Stored items
BEGIN

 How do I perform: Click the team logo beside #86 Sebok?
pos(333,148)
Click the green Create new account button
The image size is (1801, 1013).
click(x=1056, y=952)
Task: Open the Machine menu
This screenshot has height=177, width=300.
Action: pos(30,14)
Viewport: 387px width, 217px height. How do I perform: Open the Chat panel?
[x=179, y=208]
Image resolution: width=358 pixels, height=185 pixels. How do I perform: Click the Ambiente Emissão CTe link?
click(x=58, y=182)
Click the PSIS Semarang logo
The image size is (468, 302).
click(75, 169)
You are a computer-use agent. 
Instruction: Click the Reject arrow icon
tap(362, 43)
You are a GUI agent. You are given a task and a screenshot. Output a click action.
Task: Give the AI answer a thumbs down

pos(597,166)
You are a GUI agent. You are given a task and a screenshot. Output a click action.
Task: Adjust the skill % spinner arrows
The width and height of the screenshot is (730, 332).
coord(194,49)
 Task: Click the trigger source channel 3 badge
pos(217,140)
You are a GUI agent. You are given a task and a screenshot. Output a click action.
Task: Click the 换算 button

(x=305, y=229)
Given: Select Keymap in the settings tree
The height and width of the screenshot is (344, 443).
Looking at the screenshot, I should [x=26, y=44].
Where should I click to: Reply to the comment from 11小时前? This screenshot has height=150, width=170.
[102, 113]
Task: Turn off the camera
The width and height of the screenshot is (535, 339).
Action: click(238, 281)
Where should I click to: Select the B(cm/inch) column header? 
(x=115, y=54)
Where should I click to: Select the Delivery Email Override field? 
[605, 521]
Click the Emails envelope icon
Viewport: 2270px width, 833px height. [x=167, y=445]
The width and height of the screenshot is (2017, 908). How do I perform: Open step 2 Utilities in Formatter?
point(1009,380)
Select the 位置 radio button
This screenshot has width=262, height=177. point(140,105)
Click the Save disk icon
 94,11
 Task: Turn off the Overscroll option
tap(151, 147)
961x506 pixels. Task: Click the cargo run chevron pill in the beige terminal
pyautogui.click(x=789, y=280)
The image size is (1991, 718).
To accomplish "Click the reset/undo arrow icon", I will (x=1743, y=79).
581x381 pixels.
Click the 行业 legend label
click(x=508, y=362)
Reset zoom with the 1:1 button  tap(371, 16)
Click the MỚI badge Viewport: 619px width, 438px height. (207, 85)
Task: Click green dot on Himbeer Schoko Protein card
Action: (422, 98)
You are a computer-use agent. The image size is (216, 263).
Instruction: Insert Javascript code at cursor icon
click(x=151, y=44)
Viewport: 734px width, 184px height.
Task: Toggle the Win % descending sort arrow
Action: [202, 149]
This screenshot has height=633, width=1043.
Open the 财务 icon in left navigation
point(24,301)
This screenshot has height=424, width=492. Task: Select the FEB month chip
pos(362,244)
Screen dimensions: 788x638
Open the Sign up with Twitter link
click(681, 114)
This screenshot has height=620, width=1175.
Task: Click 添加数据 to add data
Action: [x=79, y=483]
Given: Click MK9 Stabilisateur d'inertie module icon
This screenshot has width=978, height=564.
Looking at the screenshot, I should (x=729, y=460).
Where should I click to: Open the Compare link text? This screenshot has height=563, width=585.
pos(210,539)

END

## TASK REQUIREMENTS
Your task is to return each line of the data above that contains the string "computer".

## RESPONSE
You are a computer-use agent. 
You are a computer-use agent. The image size is (216, 263).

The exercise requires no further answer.